Research Methods in Applied Linguisticsに採択されました

My PhD student, Takeshi Ishihara, has published his first article in Research Methods in Applied Linguistics! It evaluates the validity of web-based grammaticality judgment and self-paced reading tasks for assessing L2 automatized explicit and implicit grammatical knowledge among young learners.

🧠💻 Can we trust online experiments with young L2 learners?

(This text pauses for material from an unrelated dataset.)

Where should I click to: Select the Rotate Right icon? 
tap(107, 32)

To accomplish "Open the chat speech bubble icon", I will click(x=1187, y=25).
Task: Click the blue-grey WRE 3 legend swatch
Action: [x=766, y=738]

A new study explored whether web-based reaction-time tasks can reliably assess L2 grammar knowledge in Japanese middle school students learning English. Nearly 200 students completed either in-class or at-home versions of two classic psycholinguistic tasks: a grammaticality judgment task and a self-paced reading task.

✨ What did we find?

  • Accuracy was similar in both settings — online testing can work!
  • But… reaction times (a key measure of implicit knowledge) were less reliable at home. Students were faster but less consistent, and often missed signs of ungrammaticality.
  • Personality matters: traits like neuroticism, conscientiousness, and agreeableness influenced who completed the online tasks and how consistently they responded.

👩‍🏫 Takeaway: Online grammar tasks can assess accuracy, but for reaction-time data, classroom supervision still makes a big difference — especially with younger L2 learners.

🔗 More tools and safeguards are needed if we want to assess L2 processing remotely. But the future of online L2 research is promising!